## Activity
Only the tail of the listing is wanted: the line containing "You are a GUI" and all after it, repeated exactly, pictures omitted.

## Provided data
☆ ☆ ☆

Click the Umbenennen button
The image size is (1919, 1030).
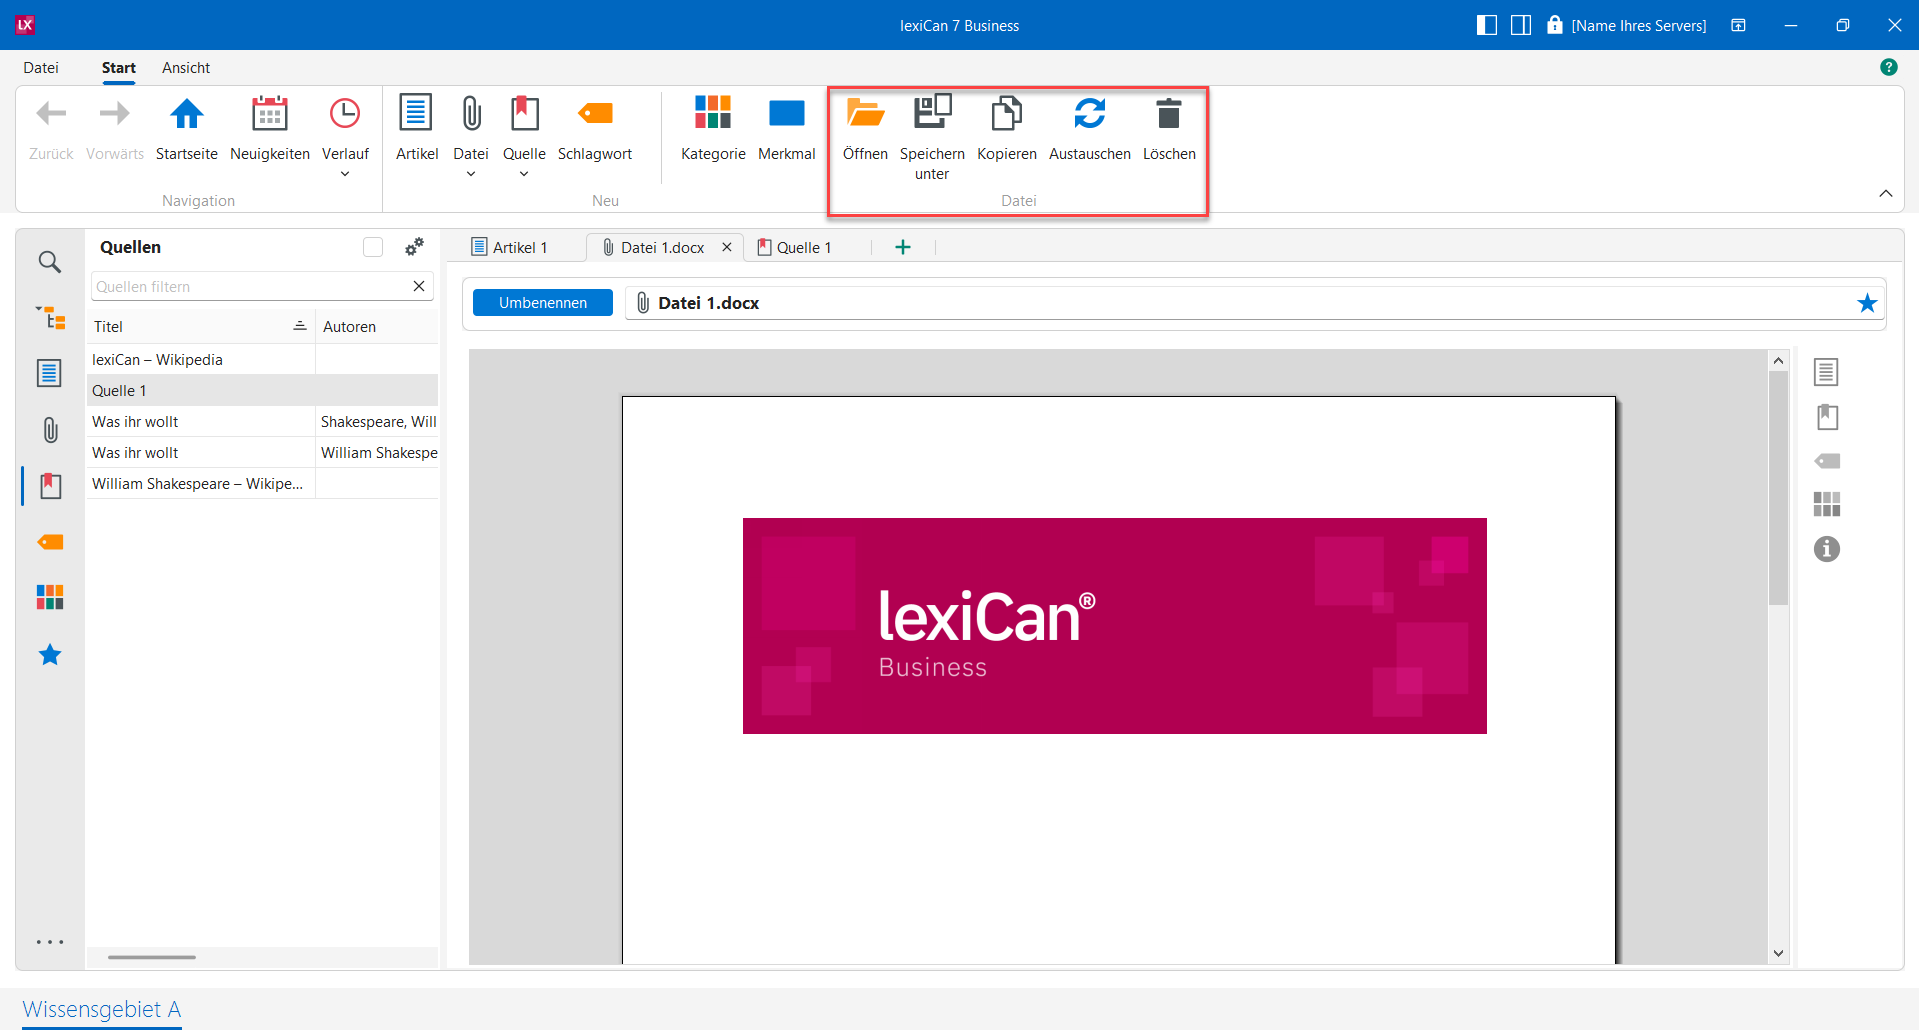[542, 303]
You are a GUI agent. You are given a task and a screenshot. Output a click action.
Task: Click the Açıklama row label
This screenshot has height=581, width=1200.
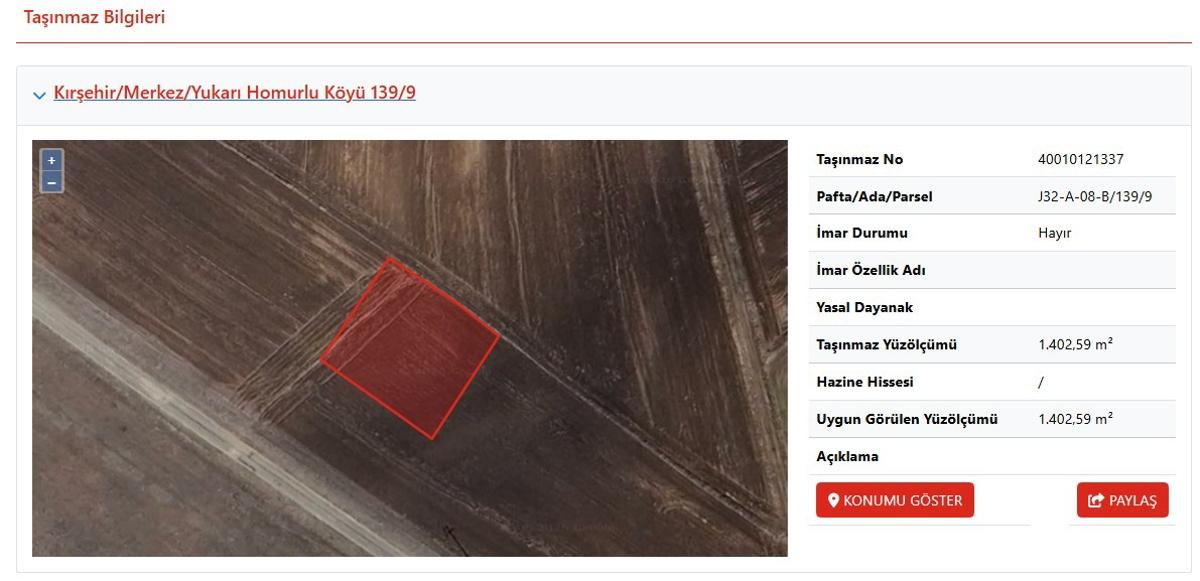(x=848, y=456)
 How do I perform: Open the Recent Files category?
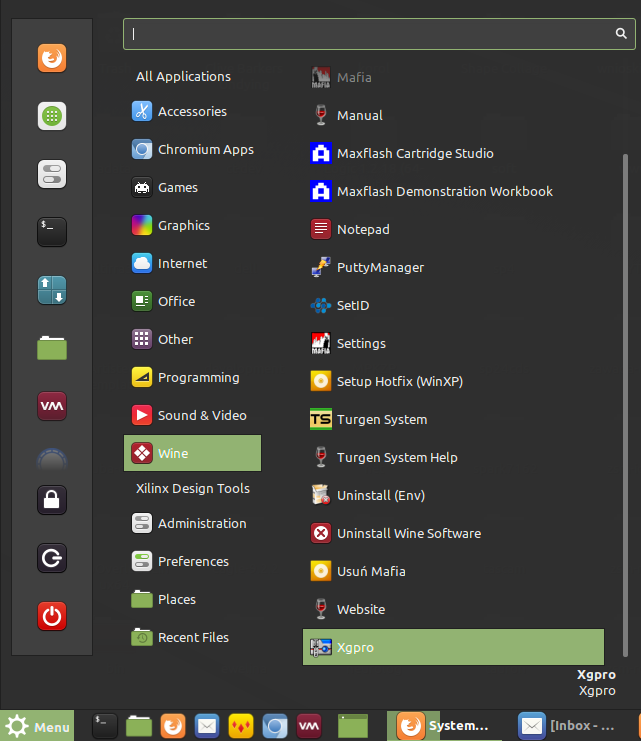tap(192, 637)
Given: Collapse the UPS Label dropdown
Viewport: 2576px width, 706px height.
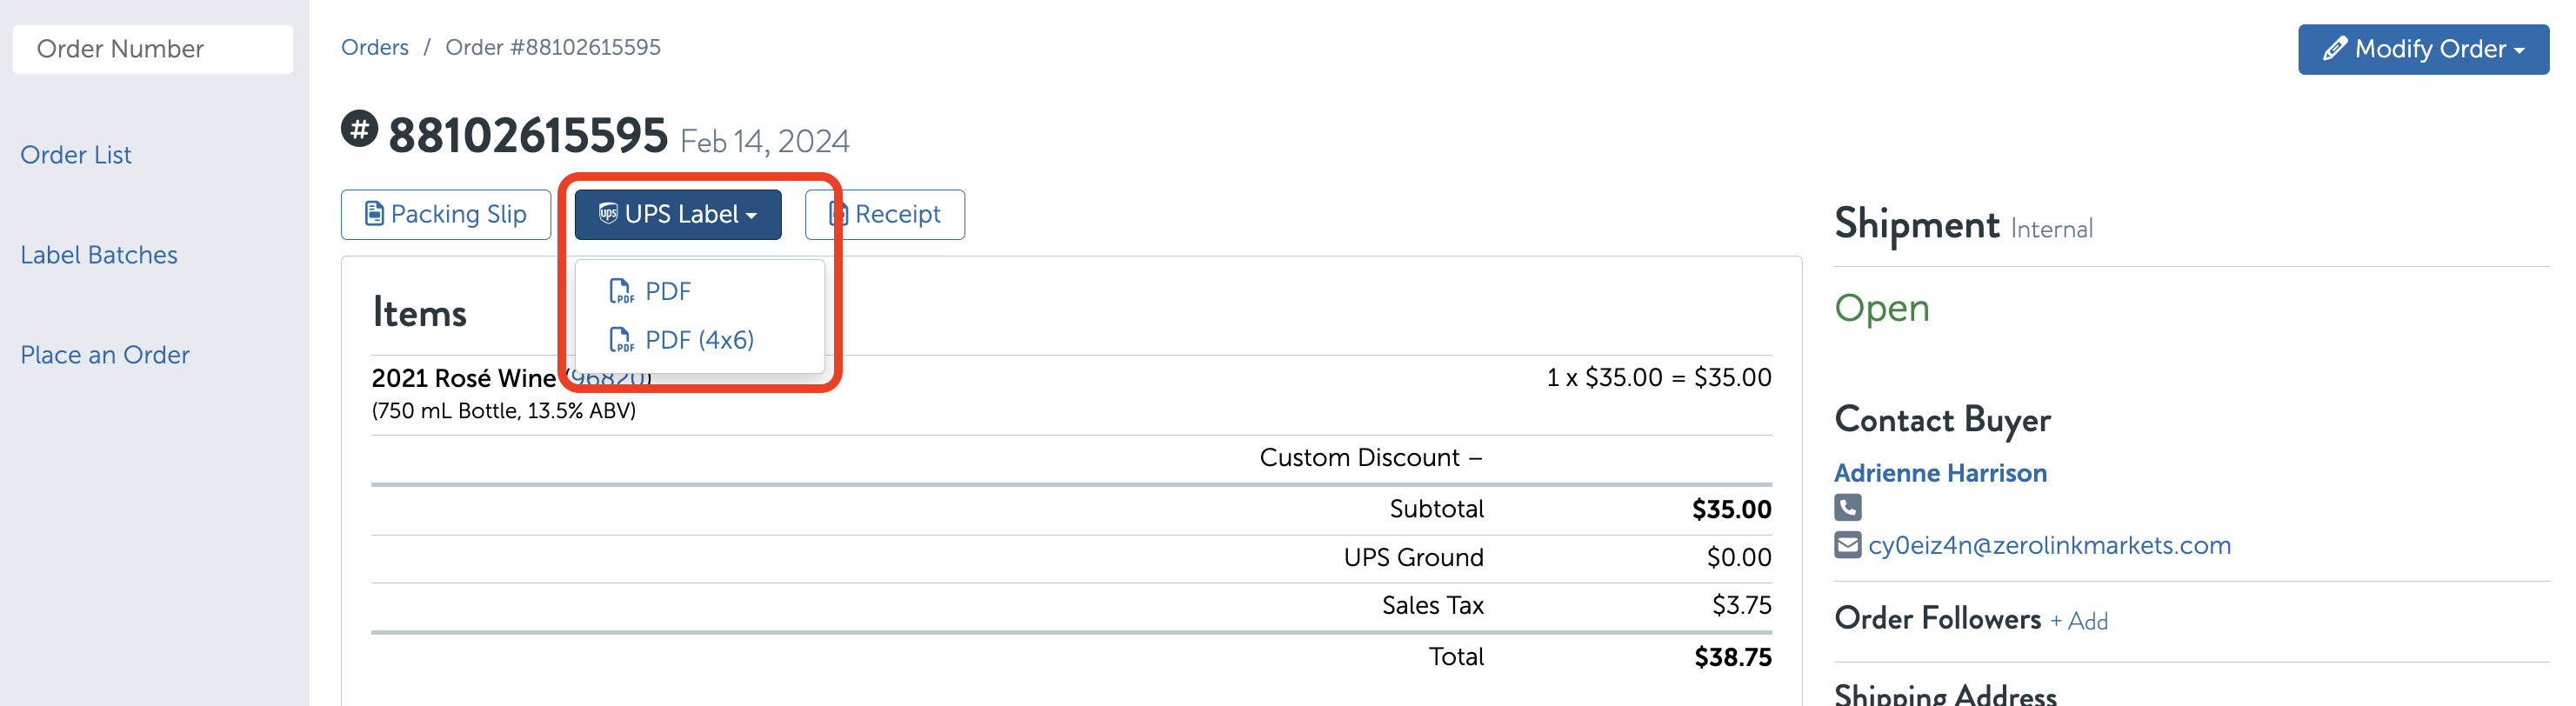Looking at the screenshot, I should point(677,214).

☆ ☆ ☆

## Task solution
You are a GUI agent. You are given a task and a screenshot. Output a click action.
Task: Click the Açıklama row label
This screenshot has height=581, width=1200.
(x=848, y=456)
 How do I perform: Open the Recent Files category?
tap(192, 637)
Given: Collapse the UPS Label dropdown
Viewport: 2576px width, 706px height.
Looking at the screenshot, I should point(677,214).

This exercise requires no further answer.